Last year, when lawmakers urged the Consumer Financial Protection Bureau to look at business practices of some of the biggest buy now/pay later fintechs, there seemed to be no end in sight to their exponential growth.
At the time, BNPL fintechs To affirm and Klarna each had market valuations of around $45 billion, while Block (formerly Square) agreed to pay $29 billion to acquire rising fintech star BNPL After-payment. Rivals Zip and PayPal were also on fire, as consumers flocked to their turnkey zero-rate online loans in response to the pandemic’s influences on their finances.
A year later, this fire is much less intense.
In recent days, fintechs BNPL Klarna and To affirm released financial results revealing further weaknesses, including a slowdown in BNPL loan growth rates. With rising inflation and economic uncertainty, consumer delinquencies have also increased for both companies, shaking investor confidence.
Although BNPL loans are still popular with consumers, the valuations of Affirm and Klarna have fell steadily in recent months, with both now sitting below $7 billion from previous highs of around $45 billion.
“BNPL loans have introduced many innovations, but they are based on 0% interest at a time when interest rates are rising, and they have already fallen from the hockey stick growth that we experienced last year,” said Nathan Hilt, chief executive of consultancy Protiviti.
More pain could be inflicted as early as this month as the CFPB says it will soon publish the results of his analysis of five of BNPL’s largest lenders – Affirm, Afterpay, Klarna, Zip and PayPal – all of which rely heavily on the “Pay in 4” model where consumers pay no interest if they repay loans in equal segments. Most BNPL companies also offer longer terms with interest.
The CFPB “appears to be moving towards rulemaking or putting the BNPL under CFPB oversight,” said Allen Denson, partner at Stroock & Stroock & Lavan.
The CFPB report will likely expose the good, bad and bad aspects of BNPL’s fintech practices, Denson said. Positives could include the ability of BNPL loans to expand access to credit to new or underbanked borrowers and to build a credit history. Negatives could involve unclear policies regarding penalty interest rates, late fees, and inconsistent handling of sensitive consumer data.

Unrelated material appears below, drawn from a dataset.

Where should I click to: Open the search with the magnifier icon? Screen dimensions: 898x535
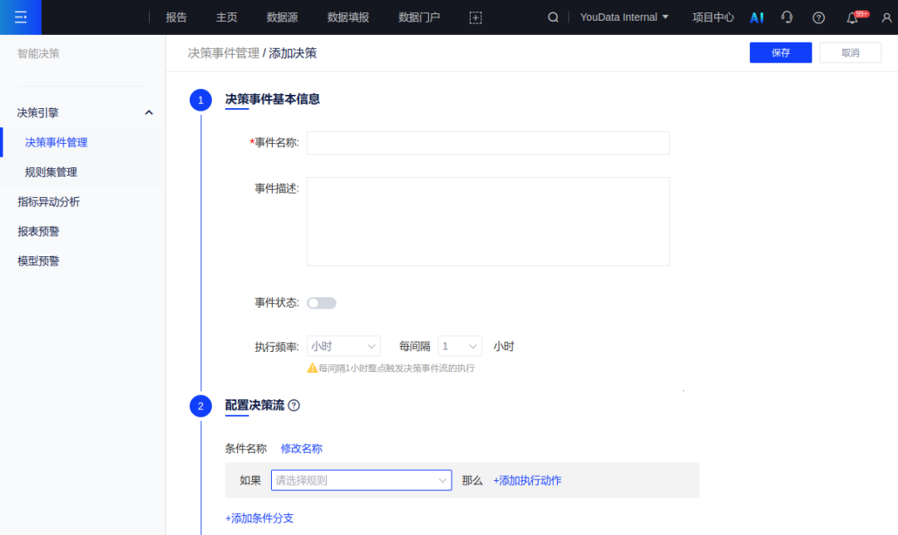553,17
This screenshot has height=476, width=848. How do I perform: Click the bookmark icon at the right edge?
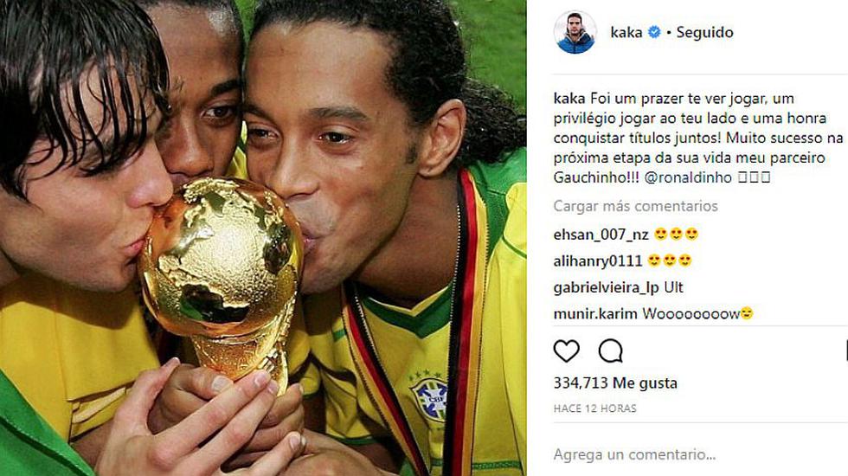[845, 351]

“Any CFPB regulation is almost certain to focus on requiring BNPL lenders to provide information, with clear guidelines so consumers and lenders operate under the same umbrella,” Denson said.
According to Denson, who predicts that all rules will be released by the end of 2023.

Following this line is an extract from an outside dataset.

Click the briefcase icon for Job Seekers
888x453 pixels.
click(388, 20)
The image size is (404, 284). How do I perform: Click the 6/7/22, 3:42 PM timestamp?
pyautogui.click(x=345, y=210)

Many BNPL providers might welcome the regulations, as these safeguards often facilitate competition by creating stability in a new or chaotic market, according to Denson.
Klarna, which has postponed an IPO plan, is the latest BNPL fintech to report upcoming issues.
In a half-year letter to shareholders this week, Klarna CEO Sebastian Siemiatkowski warned that Klarna is having a “very tumultuous” year so far, citing war in Ukraine, inflation and a “likely” recession.
Klarna’s revenue in the first half of the year rose 24% to $950 million from the same period a year earlier. But pretax losses nearly tripled in the same period to $581 million from $141 million a year earlier. The overall delinquency rate on Klarna’s consumer accounts is still relatively low at 0.7%, but higher than a delinquency rate of 0.5% a year ago.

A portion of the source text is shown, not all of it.